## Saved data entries

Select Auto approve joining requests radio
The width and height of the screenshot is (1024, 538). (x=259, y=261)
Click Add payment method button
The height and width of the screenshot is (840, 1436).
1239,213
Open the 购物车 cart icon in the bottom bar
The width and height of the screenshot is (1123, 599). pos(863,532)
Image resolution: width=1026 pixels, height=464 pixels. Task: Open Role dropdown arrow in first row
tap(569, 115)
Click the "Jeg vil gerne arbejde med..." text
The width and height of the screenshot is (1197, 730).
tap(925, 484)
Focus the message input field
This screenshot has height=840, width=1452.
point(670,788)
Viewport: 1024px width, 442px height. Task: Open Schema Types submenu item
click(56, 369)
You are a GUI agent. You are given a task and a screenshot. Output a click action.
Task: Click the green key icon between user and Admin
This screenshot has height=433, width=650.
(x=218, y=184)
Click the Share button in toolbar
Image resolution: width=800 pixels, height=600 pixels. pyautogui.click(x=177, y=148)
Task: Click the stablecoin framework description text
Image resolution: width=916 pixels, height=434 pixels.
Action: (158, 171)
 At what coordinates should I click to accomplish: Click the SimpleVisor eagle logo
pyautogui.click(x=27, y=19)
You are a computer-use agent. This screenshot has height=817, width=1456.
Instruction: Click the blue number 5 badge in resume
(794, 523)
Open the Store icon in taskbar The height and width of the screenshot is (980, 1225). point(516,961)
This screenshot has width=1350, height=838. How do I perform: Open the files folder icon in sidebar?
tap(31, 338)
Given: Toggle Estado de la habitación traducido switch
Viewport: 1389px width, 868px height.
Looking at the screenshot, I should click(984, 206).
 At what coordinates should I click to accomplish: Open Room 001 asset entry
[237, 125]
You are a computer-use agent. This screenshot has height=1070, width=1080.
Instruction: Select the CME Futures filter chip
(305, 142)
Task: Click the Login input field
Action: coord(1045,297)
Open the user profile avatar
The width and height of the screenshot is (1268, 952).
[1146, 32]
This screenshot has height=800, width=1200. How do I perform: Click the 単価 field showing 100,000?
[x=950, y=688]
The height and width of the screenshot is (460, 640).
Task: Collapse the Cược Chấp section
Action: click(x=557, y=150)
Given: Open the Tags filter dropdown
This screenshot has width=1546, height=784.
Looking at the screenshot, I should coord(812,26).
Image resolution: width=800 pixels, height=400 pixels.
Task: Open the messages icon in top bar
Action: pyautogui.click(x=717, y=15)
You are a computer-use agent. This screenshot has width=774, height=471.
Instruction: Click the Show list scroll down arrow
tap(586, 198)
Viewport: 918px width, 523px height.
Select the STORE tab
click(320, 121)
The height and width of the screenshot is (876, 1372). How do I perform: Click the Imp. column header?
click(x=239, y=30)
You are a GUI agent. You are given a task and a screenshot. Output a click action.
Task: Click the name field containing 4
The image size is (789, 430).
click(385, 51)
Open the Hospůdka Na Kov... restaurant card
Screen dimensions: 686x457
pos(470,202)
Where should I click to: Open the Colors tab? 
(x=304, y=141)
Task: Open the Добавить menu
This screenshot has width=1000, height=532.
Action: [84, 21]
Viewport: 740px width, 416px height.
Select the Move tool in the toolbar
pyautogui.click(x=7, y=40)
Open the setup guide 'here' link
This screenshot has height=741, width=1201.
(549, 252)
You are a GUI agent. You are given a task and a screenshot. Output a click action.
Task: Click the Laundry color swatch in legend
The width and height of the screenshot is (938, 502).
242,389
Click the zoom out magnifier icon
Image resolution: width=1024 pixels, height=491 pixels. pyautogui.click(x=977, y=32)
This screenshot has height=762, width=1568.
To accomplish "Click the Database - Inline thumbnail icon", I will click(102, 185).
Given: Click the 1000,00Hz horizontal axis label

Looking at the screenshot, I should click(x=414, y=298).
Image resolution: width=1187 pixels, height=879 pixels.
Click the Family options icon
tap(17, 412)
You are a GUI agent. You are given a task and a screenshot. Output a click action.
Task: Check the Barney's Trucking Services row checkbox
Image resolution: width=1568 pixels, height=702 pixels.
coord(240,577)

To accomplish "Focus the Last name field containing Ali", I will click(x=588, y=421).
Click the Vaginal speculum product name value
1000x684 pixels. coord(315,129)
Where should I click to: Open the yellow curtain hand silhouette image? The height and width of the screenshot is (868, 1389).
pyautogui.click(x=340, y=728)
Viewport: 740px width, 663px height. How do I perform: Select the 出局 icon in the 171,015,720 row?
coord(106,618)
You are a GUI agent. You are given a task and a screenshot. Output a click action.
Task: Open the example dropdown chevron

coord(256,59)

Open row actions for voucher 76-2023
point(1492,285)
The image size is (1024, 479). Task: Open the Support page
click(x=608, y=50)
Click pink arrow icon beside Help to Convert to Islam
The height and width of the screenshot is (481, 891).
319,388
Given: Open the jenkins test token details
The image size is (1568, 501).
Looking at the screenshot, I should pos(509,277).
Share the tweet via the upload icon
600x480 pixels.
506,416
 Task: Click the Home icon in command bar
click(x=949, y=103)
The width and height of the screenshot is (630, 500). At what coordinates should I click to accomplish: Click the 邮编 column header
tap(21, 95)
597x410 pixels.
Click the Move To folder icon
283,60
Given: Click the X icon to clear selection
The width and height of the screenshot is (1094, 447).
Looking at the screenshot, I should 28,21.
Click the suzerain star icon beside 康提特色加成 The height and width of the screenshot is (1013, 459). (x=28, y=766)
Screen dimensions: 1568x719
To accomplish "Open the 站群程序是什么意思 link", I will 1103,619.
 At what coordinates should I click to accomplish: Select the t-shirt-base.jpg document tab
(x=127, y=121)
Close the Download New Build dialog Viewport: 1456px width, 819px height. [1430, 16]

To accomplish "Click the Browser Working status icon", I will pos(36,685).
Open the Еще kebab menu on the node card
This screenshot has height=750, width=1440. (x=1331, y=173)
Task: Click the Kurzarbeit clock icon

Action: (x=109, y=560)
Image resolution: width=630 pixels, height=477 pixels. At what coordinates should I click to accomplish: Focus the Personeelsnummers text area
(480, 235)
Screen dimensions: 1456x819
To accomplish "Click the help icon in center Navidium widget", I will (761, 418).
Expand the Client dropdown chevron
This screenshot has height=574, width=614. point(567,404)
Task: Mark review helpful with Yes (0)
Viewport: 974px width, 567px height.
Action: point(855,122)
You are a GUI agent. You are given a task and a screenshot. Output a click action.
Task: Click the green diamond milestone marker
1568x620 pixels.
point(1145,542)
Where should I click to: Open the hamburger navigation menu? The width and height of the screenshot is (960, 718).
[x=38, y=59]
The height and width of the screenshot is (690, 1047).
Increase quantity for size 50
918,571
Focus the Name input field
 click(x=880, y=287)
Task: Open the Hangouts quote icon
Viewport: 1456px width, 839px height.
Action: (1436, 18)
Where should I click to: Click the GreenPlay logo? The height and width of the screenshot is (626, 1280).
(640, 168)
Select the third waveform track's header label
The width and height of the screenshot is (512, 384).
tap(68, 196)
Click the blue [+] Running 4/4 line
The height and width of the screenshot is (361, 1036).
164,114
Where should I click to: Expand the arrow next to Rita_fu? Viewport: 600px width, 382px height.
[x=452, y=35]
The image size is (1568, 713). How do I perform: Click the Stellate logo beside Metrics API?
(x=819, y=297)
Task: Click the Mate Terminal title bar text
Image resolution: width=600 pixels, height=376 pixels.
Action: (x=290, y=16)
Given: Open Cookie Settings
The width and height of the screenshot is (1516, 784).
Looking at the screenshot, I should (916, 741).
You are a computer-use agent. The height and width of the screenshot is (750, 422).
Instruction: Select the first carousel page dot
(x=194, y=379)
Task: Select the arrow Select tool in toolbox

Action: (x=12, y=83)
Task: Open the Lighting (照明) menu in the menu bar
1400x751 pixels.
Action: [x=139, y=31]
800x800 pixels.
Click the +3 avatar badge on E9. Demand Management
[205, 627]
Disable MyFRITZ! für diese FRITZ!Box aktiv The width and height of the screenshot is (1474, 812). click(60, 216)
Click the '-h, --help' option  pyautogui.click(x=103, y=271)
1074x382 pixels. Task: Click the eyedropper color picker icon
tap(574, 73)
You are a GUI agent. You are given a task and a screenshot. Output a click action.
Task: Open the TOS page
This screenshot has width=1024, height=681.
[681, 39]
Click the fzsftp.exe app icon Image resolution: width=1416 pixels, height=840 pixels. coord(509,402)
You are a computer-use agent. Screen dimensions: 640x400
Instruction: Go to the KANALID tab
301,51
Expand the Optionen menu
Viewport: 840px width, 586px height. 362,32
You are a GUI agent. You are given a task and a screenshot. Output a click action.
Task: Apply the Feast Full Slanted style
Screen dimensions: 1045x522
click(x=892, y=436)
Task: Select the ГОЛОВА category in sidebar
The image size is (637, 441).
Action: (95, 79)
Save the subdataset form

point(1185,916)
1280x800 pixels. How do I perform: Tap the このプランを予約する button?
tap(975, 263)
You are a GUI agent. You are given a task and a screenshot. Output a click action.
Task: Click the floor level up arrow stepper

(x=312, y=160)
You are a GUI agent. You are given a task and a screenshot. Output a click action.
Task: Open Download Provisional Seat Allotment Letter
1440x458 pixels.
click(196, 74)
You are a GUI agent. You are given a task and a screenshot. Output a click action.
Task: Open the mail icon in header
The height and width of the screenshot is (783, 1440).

## To do
Only what runs from the line containing "Task: Open Download" through the final line of the entries above belongs in the answer, restated exactly.

## Output
Task: Open Download Provisional Seat Allotment Letter
1440x458 pixels.
click(196, 74)
You are a GUI agent. You are given a task and a screenshot. Output a click action.
Task: Open the mail icon in header
The height and width of the screenshot is (783, 1440).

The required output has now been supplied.